Upon making the deposit referred to in Section 8.02(a), the failure of the Company to perform the obligations set forth in Sections 4.03, 4.07, 4.08, 4.09, 4.11, and the events described in Sections 6.01(c) and 6.01(d) will no longer constitute an Event of Default; provided that the following conditions have been satisfied:

 

(a)                                  the Company has complied with clauses (a), (c), (d), (e), and (f) of Section 8.02; and

 

(b)                                  unless the Notes have become due and payable or will become due and payable at Stated Maturity or upon redemption within one year and, in the case of redemption, the Company has entered into arrangements reasonably satisfactory to the Trustee for the giving of notice of redemption by the Trustee in the name of the Company, the Company has delivered to the Trustee an Opinion of Counsel to the effect that the holders of the Notes will not recognize gain or loss for U.S. federal income tax purposes as a result of the deposit and covenant defeasance to be effected and will be subject to the same federal income tax as would be the case if the deposit and covenant defeasance did not occur,

 

Except as specifically stated above, none of the Company’s obligations under this Indenture and the Notes will be discharged pursuant to this Section 8.03.

···

§ **Given problem A**: Duplicate the indenture passage word for word from "Except as specifically" to "to this Section 8.03.".

§ **Given information**:
···

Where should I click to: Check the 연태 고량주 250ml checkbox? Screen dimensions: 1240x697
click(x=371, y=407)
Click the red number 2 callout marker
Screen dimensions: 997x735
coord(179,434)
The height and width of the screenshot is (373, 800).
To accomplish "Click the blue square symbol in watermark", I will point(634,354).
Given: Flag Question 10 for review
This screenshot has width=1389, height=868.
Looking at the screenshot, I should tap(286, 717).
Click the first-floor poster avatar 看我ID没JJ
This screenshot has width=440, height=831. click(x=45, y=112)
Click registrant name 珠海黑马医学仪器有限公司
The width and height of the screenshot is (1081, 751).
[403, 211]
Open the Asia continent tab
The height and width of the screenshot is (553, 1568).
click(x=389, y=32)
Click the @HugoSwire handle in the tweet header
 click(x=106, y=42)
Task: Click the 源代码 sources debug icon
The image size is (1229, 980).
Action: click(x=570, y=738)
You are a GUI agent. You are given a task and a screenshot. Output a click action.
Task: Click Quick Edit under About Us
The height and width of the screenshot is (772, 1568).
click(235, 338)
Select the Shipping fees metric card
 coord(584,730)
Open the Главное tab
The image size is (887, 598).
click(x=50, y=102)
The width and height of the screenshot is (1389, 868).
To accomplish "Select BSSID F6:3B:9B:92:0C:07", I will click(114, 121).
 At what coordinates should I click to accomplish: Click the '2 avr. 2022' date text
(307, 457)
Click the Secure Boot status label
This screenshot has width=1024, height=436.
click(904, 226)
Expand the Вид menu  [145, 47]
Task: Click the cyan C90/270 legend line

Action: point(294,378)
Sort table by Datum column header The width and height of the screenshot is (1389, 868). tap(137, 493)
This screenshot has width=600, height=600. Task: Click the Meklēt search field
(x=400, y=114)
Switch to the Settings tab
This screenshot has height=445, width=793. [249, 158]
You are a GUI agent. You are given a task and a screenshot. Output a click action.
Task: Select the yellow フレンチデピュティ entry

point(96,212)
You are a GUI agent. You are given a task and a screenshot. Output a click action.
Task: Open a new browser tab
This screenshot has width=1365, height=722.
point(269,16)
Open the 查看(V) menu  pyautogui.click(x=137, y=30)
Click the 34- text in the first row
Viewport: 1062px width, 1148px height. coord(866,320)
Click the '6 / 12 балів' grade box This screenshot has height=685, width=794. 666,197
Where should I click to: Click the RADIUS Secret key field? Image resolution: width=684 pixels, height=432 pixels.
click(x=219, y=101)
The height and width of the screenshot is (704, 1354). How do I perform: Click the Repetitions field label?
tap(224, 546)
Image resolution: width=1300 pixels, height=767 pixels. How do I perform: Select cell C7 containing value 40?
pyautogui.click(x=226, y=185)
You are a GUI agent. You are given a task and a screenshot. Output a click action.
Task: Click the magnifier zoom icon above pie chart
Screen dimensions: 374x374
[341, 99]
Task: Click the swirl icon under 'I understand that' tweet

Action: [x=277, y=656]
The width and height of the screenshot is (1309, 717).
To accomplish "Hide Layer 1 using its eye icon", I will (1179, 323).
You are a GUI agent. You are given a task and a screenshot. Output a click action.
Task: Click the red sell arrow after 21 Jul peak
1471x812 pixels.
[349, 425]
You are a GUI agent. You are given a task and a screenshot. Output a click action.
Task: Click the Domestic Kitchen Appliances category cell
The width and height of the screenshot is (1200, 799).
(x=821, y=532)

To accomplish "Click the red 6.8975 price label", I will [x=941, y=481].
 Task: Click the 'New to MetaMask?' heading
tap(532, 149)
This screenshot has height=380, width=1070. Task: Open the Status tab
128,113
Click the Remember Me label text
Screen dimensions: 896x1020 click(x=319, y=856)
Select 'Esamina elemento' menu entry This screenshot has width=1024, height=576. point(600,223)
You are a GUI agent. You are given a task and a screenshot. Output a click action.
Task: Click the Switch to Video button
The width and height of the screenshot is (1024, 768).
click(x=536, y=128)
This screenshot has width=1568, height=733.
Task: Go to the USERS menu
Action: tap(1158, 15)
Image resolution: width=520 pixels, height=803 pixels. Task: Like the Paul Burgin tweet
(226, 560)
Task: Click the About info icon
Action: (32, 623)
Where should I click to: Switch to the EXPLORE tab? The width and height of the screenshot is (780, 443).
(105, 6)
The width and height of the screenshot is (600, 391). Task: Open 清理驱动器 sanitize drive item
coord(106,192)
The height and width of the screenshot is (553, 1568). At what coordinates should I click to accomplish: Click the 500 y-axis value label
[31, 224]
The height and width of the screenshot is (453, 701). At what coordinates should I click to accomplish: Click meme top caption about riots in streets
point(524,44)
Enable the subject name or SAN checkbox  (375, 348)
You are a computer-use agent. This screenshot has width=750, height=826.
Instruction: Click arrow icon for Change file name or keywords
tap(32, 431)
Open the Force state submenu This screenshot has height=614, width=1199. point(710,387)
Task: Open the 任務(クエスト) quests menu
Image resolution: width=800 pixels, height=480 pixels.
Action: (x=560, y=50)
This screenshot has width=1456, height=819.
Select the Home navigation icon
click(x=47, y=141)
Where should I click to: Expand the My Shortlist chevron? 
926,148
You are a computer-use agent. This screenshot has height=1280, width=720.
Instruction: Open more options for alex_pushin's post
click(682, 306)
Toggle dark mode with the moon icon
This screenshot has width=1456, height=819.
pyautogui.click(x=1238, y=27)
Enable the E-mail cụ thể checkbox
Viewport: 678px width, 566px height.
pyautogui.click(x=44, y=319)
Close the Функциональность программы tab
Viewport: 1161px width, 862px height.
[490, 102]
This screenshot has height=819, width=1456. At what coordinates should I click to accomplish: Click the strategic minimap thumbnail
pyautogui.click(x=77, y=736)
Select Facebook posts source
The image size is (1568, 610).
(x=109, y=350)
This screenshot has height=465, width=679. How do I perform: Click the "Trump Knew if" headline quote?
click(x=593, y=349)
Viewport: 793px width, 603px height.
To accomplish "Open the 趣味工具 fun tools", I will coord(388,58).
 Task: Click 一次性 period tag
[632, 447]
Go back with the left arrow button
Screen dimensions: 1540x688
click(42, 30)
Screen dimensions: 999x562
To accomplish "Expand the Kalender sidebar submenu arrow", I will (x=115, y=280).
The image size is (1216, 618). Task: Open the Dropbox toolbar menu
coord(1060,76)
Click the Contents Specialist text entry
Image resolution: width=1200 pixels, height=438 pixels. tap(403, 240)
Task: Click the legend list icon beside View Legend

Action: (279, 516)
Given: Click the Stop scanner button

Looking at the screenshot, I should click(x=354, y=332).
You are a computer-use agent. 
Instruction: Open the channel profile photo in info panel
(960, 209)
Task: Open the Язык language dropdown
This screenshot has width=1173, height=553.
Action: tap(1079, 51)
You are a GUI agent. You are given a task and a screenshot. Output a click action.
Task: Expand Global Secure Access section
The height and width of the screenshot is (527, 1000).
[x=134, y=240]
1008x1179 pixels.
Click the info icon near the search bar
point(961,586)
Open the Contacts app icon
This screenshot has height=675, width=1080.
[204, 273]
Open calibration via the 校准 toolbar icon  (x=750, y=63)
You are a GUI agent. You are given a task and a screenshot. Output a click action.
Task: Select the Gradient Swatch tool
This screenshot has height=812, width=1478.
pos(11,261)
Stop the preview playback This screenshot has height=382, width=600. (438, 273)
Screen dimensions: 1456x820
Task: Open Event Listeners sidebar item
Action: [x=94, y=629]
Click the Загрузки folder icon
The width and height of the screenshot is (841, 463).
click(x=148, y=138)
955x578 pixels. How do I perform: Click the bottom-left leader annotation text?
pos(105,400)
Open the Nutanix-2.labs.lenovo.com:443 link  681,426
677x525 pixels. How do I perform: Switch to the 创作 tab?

···

§ **Given problem B**: Set down the records verbatim, from the line with "Task: Open the Язык language dropdown" to the final line of the records, including both.

§ **Worked answer A**:
Except as specifically stated above, none of the Company’s obligations under this Indenture and the Notes will be discharged pursuant to this Section 8.03.

§ **Worked answer B**:
Task: Open the Язык language dropdown
This screenshot has width=1173, height=553.
Action: tap(1079, 51)
You are a GUI agent. You are given a task and a screenshot. Output a click action.
Task: Expand Global Secure Access section
The height and width of the screenshot is (527, 1000).
[x=134, y=240]
1008x1179 pixels.
Click the info icon near the search bar
point(961,586)
Open the Contacts app icon
This screenshot has height=675, width=1080.
[204, 273]
Open calibration via the 校准 toolbar icon  (x=750, y=63)
You are a GUI agent. You are given a task and a screenshot. Output a click action.
Task: Select the Gradient Swatch tool
This screenshot has height=812, width=1478.
pos(11,261)
Stop the preview playback This screenshot has height=382, width=600. (438, 273)
Screen dimensions: 1456x820
Task: Open Event Listeners sidebar item
Action: [x=94, y=629]
Click the Загрузки folder icon
The width and height of the screenshot is (841, 463).
click(x=148, y=138)
955x578 pixels. How do I perform: Click the bottom-left leader annotation text?
pos(105,400)
Open the Nutanix-2.labs.lenovo.com:443 link  681,426
677x525 pixels. How do I perform: Switch to the 创作 tab?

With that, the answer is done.